The Nakasu (literally, "sandbar in the middle") was a short-lived but vibrant and popular entertainment district in Edo. It was built upon an artificial landfill in the Sumida River, at a place called Mitsumata (三又, "Three Forks"), in 1771, and lasted until 1790, when the landfill was removed.

Mitsumata, a short distance from the Yoshiwara pleasure district, had long been a popular spot for entertainment. Teahouses, restaurants, and houseboats were common there, and it was a popular site for pleasure boating as well. A famous, but likely fictional, tale of a courtesan named Takao II took place there in the 1660s; she was bought from the Yoshiwara by daimyô Date Tsunamune for her weight in gold, and when brought on Date's pleasure boat to Mitsumata, she tried to leap overboard, to drown herself, out of depression. She was instead murdered, stabbed, by Tsunamune.

In any case, by 1771, Nakasu had become popular enough, and crowded with enough restaurants and teahouses, that the shogunate decided to create an artificial landfill jutting out into the river.
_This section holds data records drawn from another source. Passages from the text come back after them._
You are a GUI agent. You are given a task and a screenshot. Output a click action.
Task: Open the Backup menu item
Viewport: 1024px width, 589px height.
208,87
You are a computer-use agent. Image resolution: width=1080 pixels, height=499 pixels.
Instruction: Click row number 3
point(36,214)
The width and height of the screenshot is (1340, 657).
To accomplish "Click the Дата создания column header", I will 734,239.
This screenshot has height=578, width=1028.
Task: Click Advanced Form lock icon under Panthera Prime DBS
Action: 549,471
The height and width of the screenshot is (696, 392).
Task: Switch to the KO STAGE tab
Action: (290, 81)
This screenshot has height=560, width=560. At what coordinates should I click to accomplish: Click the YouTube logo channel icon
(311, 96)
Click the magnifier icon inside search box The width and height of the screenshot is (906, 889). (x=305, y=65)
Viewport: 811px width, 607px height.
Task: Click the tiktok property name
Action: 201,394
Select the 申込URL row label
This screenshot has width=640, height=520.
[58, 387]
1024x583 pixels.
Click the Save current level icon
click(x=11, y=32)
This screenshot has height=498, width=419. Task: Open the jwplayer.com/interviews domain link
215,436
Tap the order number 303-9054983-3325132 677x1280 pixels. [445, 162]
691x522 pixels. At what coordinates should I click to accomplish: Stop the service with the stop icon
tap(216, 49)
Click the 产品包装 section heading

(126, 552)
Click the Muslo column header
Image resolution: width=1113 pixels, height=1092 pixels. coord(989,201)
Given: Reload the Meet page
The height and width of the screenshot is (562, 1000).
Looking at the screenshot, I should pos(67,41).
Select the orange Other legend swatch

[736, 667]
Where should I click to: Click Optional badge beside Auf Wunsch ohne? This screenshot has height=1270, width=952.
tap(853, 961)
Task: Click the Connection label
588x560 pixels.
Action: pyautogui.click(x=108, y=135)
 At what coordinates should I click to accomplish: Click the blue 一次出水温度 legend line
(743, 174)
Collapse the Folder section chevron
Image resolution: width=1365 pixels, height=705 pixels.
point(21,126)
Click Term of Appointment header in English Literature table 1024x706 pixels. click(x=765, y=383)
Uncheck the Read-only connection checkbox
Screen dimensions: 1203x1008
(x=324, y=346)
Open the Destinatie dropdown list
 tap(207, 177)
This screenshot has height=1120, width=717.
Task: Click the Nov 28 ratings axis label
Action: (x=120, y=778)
There gradually appeared many more places of entertainment, and "by 1779, there were eighteen restaurants (some catering exclusively to daimyô deputies), ninety-three teahouses, fourteen boathouses, and at least twenty-seven geisha". This made it the greatest concentration of famous restaurants and teahouses anywhere in Japan.

The area became especially prosperous in 1787, when a fire ravaged the Yoshiwara. A number of proprietors of Yoshiwara establishments were allowed to set up shop in Nakasu temporarily, and for a few years, the area truly flourished. Courtesans plied their trade, free of the complex and burdensome rituals and procedures of the Yoshiwara, and their young attendants were able to experience a bit more of a normal childhood. However, many courtesans relied on those same rituals and procedures to maintain a certain degree of class and restraint. Outside the Yoshiwara, they were unable to be as discerning as usual in choosing their clients, and suffered less comfortable room arrangements. Overall, the arrangement was very freeing for the courtesans and their clients, but less classy as well. As another example, courtesans in Nakasu might wear the same kimono for an entire day, or over multiple days, not bothering to look her absolute best; this saved a lot of bother and money for the courtesans and their establishments, but it also reduced them to looking, and possibly behaving, not too unlike lower-grade prostitutes.

However, the corrupt politician Tanuma Okitsugu was ousted in 1786, and replaced with a more severe moralist, Matsudaira Sadanobu. Citing the flooding caused upstream by the partial blockage of the river by the landfill, Matsudaira ordered it removed, and the river restored, in 1790.

Today, an entertainment district named Nakasu exists in Fukuoka, on Kyûshû; it is likely named after the Edo Nakasu, but as the name "sandbar in the middle" could apply just as easily to an element of Fukuoka's geography, it is not fully clear.

References

  • Cecila Segawa Seigle, Yoshiwara: The Glittering World of the Japanese Courtesan, Honolulu: University of Hawai'i Press, 1993, 162-164.